**Work to complete**
In the entries below, which lines run from the one containing "Where should I click to: Open the Brave" to the one containing "Task: Open 数据字典 in the sidebar"? Copy exactly those lines, ends included, and no others.

┌─ Materials provided

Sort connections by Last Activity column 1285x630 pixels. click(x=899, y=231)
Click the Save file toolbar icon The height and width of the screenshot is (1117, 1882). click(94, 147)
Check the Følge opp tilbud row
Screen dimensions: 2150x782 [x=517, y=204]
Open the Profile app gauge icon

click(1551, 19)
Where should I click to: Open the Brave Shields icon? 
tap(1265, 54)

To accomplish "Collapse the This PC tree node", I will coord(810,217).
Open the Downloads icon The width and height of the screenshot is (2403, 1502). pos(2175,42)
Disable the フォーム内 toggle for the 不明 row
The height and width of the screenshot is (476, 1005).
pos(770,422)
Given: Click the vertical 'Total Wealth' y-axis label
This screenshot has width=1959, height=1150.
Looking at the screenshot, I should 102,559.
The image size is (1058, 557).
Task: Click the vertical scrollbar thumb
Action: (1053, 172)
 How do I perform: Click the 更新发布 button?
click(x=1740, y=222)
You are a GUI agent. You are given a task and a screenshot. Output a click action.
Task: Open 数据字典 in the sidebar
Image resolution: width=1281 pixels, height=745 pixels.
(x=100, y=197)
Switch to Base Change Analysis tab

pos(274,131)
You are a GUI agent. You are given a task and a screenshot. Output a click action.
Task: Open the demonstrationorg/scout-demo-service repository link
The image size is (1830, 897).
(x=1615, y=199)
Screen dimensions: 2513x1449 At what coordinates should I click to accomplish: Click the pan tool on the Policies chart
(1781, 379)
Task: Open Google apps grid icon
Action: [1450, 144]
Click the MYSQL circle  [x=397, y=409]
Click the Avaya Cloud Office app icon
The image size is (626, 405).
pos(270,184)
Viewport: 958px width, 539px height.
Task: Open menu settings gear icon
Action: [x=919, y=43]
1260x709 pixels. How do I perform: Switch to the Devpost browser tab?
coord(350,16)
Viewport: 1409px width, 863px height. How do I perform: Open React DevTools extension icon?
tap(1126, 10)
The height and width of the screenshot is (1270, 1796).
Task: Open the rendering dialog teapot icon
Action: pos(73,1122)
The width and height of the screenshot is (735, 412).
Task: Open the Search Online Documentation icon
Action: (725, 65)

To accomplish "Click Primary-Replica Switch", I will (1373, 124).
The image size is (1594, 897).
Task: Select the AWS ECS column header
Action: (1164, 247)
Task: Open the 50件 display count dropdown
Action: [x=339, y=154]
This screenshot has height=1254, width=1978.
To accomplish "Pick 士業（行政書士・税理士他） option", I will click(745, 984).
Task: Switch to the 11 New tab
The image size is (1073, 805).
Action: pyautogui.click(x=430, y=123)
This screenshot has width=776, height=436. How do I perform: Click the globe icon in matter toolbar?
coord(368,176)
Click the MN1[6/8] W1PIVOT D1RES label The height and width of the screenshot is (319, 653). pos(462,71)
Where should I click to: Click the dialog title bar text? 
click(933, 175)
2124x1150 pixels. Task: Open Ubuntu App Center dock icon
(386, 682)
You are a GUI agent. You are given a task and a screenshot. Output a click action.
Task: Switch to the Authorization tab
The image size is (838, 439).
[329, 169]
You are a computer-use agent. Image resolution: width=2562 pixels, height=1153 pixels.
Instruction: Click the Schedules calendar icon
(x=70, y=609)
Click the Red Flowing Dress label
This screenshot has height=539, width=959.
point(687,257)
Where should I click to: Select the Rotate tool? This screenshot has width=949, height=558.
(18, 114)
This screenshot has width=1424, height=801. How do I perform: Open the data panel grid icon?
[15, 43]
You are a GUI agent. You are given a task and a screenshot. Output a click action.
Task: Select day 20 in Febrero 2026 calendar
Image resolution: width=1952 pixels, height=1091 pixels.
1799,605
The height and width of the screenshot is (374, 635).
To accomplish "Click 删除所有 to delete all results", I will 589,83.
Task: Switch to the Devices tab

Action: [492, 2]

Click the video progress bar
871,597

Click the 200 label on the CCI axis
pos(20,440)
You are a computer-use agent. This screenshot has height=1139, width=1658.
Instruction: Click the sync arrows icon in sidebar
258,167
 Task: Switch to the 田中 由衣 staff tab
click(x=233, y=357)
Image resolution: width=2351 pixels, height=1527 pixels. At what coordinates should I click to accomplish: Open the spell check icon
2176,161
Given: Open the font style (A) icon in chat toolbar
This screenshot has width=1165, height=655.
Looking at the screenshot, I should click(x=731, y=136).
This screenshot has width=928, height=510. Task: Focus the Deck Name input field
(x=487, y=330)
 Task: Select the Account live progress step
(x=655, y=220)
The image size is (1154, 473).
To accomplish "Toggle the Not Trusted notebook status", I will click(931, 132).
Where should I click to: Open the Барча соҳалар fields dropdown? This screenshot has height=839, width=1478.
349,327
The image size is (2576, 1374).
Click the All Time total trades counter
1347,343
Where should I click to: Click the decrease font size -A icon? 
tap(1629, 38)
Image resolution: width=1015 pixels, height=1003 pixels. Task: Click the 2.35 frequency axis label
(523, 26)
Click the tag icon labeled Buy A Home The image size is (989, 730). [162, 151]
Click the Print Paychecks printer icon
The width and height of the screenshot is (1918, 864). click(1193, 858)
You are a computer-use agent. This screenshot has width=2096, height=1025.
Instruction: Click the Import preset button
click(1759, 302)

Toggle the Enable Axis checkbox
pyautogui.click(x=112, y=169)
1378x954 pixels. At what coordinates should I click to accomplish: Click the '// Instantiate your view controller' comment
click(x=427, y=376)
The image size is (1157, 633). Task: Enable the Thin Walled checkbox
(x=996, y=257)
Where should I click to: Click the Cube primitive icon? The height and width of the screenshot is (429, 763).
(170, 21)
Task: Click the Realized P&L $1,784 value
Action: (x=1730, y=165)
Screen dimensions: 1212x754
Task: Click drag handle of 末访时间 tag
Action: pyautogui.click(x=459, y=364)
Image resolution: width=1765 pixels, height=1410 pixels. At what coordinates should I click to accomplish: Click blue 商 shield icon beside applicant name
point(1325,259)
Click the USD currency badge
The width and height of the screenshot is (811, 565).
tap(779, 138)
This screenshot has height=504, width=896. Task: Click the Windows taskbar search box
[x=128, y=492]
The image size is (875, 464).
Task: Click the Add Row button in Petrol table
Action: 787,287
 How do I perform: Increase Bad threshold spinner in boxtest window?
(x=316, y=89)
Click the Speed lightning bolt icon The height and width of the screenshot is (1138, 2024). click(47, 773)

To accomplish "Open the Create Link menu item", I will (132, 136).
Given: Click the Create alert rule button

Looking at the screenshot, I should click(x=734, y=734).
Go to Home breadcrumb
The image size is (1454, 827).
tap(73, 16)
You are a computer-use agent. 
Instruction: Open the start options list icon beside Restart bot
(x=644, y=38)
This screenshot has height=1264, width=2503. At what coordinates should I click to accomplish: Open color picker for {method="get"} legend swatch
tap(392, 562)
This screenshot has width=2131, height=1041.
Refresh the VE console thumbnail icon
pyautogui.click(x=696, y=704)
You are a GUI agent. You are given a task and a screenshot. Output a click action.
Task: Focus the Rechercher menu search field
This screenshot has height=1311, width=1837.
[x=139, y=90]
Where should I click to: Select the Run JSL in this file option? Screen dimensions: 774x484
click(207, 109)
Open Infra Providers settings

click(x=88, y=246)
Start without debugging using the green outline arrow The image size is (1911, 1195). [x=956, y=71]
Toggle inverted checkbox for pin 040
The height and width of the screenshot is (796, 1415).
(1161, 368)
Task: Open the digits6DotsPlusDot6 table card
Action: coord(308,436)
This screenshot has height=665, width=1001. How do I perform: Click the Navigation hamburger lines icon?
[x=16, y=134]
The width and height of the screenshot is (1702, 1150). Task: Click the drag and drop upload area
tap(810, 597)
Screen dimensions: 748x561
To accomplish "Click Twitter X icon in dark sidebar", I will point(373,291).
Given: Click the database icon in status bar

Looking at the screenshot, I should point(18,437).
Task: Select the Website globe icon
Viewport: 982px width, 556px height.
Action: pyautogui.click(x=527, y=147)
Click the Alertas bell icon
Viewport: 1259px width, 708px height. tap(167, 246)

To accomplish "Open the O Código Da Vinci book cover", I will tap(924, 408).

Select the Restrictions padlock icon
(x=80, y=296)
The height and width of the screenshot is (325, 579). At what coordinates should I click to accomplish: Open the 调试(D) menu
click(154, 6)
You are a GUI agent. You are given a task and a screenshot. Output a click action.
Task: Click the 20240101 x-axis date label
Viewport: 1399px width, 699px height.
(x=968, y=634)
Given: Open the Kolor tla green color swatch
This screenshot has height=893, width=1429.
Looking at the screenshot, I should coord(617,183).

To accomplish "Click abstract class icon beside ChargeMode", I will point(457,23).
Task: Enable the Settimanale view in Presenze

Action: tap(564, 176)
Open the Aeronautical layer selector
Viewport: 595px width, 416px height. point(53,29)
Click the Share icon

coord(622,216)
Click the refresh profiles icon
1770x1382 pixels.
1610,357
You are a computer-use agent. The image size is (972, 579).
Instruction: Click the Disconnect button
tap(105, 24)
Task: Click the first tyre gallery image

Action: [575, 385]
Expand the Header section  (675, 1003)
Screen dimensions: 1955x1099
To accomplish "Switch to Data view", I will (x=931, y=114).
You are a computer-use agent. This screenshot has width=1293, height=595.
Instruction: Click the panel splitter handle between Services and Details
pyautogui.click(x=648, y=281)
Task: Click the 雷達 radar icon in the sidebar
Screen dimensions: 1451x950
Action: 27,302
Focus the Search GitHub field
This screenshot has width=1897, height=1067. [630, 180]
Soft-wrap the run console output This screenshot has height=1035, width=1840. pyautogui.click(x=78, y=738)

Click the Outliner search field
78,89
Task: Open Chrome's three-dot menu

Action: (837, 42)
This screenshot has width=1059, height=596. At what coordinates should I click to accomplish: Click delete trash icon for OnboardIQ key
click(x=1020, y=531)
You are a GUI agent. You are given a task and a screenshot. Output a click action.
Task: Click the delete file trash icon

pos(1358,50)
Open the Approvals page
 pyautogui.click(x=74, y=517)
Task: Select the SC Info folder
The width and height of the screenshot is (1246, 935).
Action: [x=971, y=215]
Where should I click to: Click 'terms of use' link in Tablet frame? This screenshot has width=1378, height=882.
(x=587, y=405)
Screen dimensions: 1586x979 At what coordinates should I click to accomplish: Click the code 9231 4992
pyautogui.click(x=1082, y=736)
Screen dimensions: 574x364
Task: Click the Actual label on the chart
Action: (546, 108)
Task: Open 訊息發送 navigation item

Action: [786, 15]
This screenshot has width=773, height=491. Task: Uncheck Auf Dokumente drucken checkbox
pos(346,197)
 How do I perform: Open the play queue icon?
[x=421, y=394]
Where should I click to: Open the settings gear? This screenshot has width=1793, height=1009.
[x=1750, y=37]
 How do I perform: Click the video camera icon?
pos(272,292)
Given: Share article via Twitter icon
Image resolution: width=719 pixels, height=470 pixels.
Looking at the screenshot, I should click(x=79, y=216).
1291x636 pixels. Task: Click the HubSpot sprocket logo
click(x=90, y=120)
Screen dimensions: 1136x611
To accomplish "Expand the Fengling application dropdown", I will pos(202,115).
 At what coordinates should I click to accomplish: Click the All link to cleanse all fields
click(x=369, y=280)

└─

**Exercise output**
Where should I click to: Open the Brave Shields icon? 
tap(1265, 54)

To accomplish "Collapse the This PC tree node", I will coord(810,217).
Open the Downloads icon The width and height of the screenshot is (2403, 1502). pos(2175,42)
Disable the フォーム内 toggle for the 不明 row
The height and width of the screenshot is (476, 1005).
pos(770,422)
Given: Click the vertical 'Total Wealth' y-axis label
This screenshot has width=1959, height=1150.
Looking at the screenshot, I should 102,559.
The image size is (1058, 557).
Task: Click the vertical scrollbar thumb
Action: (1053, 172)
 How do I perform: Click the 更新发布 button?
click(x=1740, y=222)
You are a GUI agent. You are given a task and a screenshot. Output a click action.
Task: Open 数据字典 in the sidebar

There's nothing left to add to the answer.